I’m typically working on more than one project at a time, and it’s not uncommon for me to give up on a project due to “writer’s block” or lack of inspiration. Deciding whether to scrap a story can be very difficult, because it can be hard to tell the difference between giving up and letting go. However, I never delete my old stories, because sometimes I reference or recycle quotes, characters, or scenes. I also sometimes get new ideas or renewed inspiration if I take a break from a story for a while.
When I don't have any ideas for a story or I don't like the direction in which it's going, I feel very discouraged. I’m a very determined person, and I don’t like to give up, but I also don’t like to force myself to work on a story if it doesn’t feel right. I try to be open-minded about deleting a few chapters, rewriting or changing something, or starting over completely or from a certain point, but those are difficult decisions to make. Something I often do when I'm stuck is go back to edit, rewrite, or revise what I've written so far, and I usually get new ideas along the way.
I also find it helpful to have at least one place designated for writing, preferably a place where the only thing I do is write. I often write in my room or outside, but there is one particularly special place. A few summers ago, my parents let me clear out a storage closet in our basement. I decorated the walls with posters, filled the shelves with books, and fit a desk in the corner. Although I deemed the space a “book nook,” I primarily use it for writing, and I find it incredibly helpful to have a quiet, cozy place to focus and get inspired.
Writing doesn’t always come naturally to me, but I have noticed the more I write, the more my writing improves. Reading is also a great way to improve your writing, because it exposes you to a huge variety of stories, characters, vocabulary, and styles of writing. It’s also how I learned to break up paragraphs and format dialogue, and it’s part of what inspires me to keep writing: reading makes me want to go write my own stories.

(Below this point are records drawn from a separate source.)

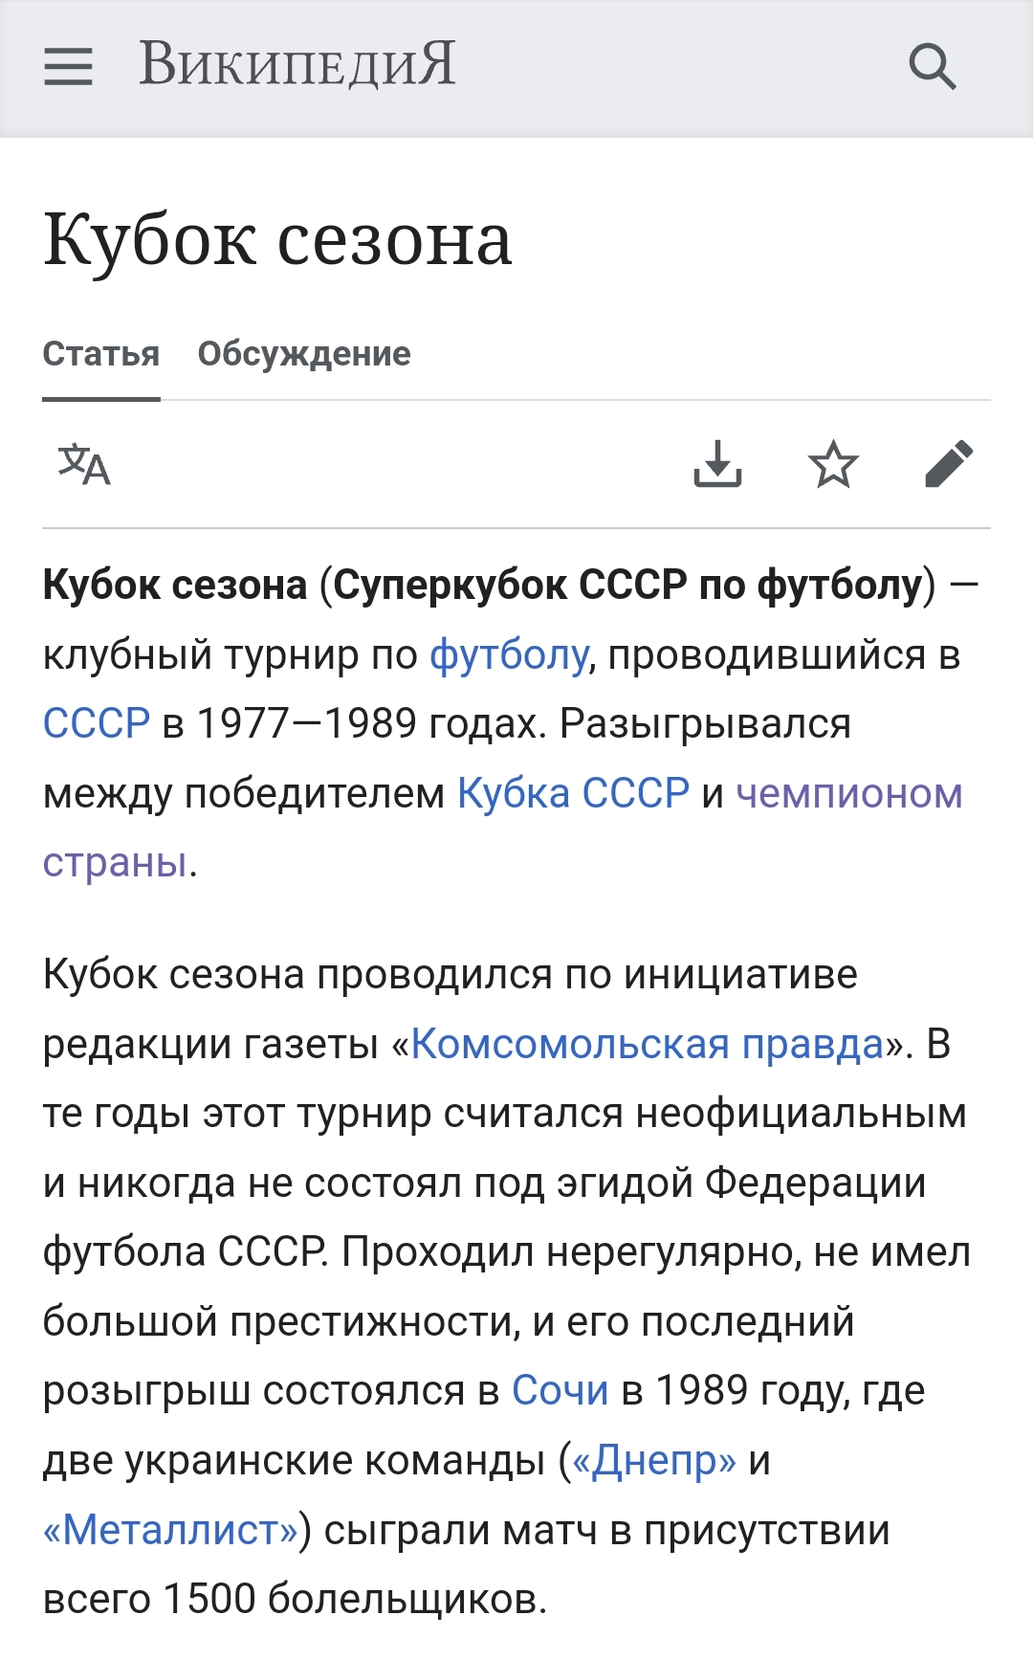Viewport: 1033px width, 1660px height.
Task: Click the Кубок сезона page heading
Action: pyautogui.click(x=277, y=239)
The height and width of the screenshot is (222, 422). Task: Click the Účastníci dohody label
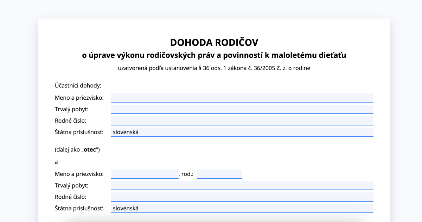[78, 85]
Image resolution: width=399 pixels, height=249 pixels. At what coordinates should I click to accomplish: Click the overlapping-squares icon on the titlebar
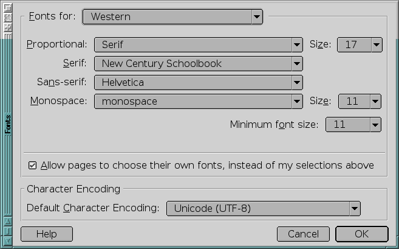point(8,8)
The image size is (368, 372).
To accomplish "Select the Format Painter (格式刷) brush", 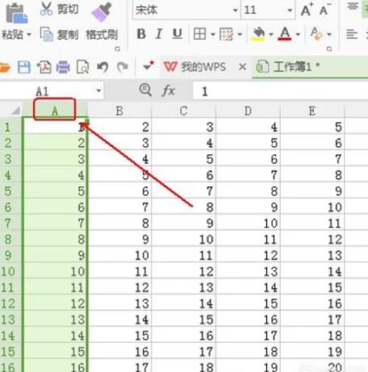I will click(102, 12).
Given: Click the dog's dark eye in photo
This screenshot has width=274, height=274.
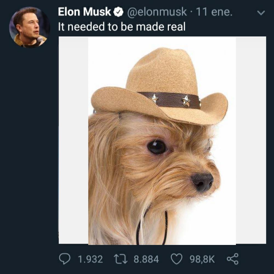Looking at the screenshot, I should click(157, 147).
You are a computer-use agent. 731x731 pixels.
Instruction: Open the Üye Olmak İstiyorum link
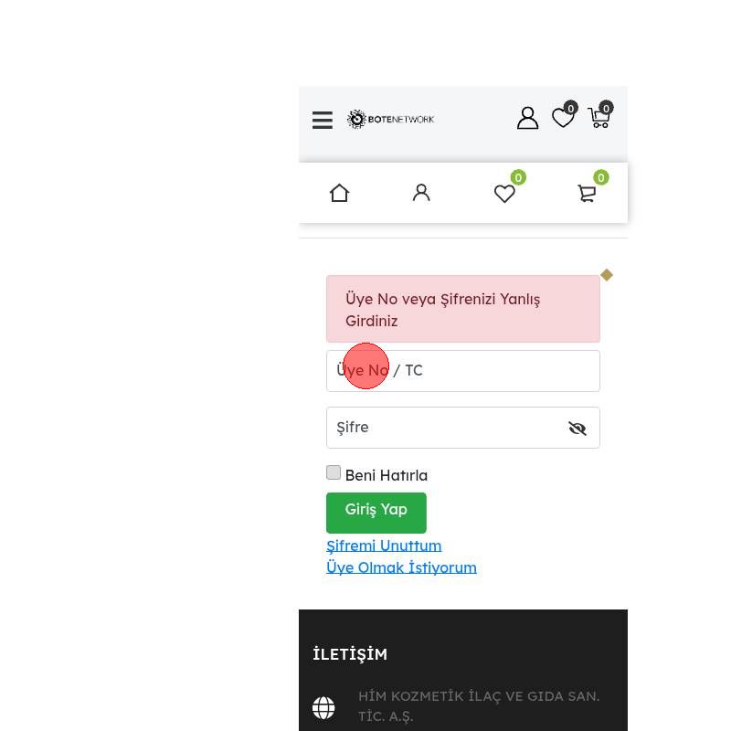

To me, writing a book feels just like reading, except it takes more time and energy, and I have a say in what happens, although sometimes it feels like my characters are writing the stories and all I’m doing is typing the words for them.
During NaNoWriMo last November, I complained on Twitter about how being a perfectionist was preventing my ability to meet my word count goal each day. I received a lot of helpful tips in response, and the one that stuck with me most was the method of making your text white or very small, to prevent the urge to go back and edit. I found this tip very useful during NaNoWriMo, and I still use it quite often, because it enables me to get words down on the page without immediately judging or changing them.
Being an author as a teen has been very rewarding for me, and it’s led me to many opportunities and experiences I wouldn’t have otherwise had. I’ve been interviewed on television, on the radio, and in my local newspaper. I’ve also done book signings, given presentations at local libraries and elementary schools, spoken on a live panel, and more.
About a year ago, I created a YouTube channel, where I talked about my writing process and self-publishing, filmed Q&As, and read excerpts from my novels. Although I upload a wider variety of videos now, I still upload at least once every week. I’m very happy that my love for writing prompted me to start making videos, because video blogging is a passion I may not have otherwise discovered.
I am a fairly reserved and introspective person, so putting myself and my books out there can be very nerve-racking. However, it has helped me grow a lot as a person and as a writer. One of the most rewarding things about sharing my novels has been hearing from kids or peers who have enjoyed reading what I’ve written.
At a book signing, I once had a young boy tell me he didn’t know kids could be authors. I love being able to use my passion for writing as a way to inspire other kids and spread the message that kids are never too young to follow their dreams.